On Fri, 25 Jun 2021, Jeremy Stanley wrote:

I feel like there is probably consensus against the use of PyPi-provided
upstream source tarballs in preference for what will usually be a GitHub
release tarball, so I made an MR to this effect (moderate recommendation
rather than a "must" directive):

  https://salsa.debian.org/python-team/tools/python-modules/-/merge_requests/16

Comments, corrections, requests for additional information, and
objections welcome :-)  I'm also curious if there isn't consensus by
this point and if it requires further discussion

I work on a vast ecosystem of Python-based projects which consider
the sdist tarballs they upload to PyPI to be their official release
tarballs, because they encode information otherwise only available
in revision control metadata (version information, change history,
copyright holders).

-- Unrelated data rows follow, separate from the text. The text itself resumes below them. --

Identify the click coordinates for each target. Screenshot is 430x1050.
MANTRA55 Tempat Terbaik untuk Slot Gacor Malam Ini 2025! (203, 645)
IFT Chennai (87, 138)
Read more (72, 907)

The proposal is somewhat akin to saying that a
tarball created via `make dist` is unsuitable for packaging.

"GitHub tarballs" (aside from striking me as a blatant endorsement
of a wholly non-free software platform) lack this metadata, being
only a copy of the file contents from source control while missing
other relevant context Git would normally provide.

I tend to agree about PyPI being the official releases for a lot of projects. "GitHub tarballs" also tend to include other undesirable stuff for distribution like upstream CI/CD configuration files, etc.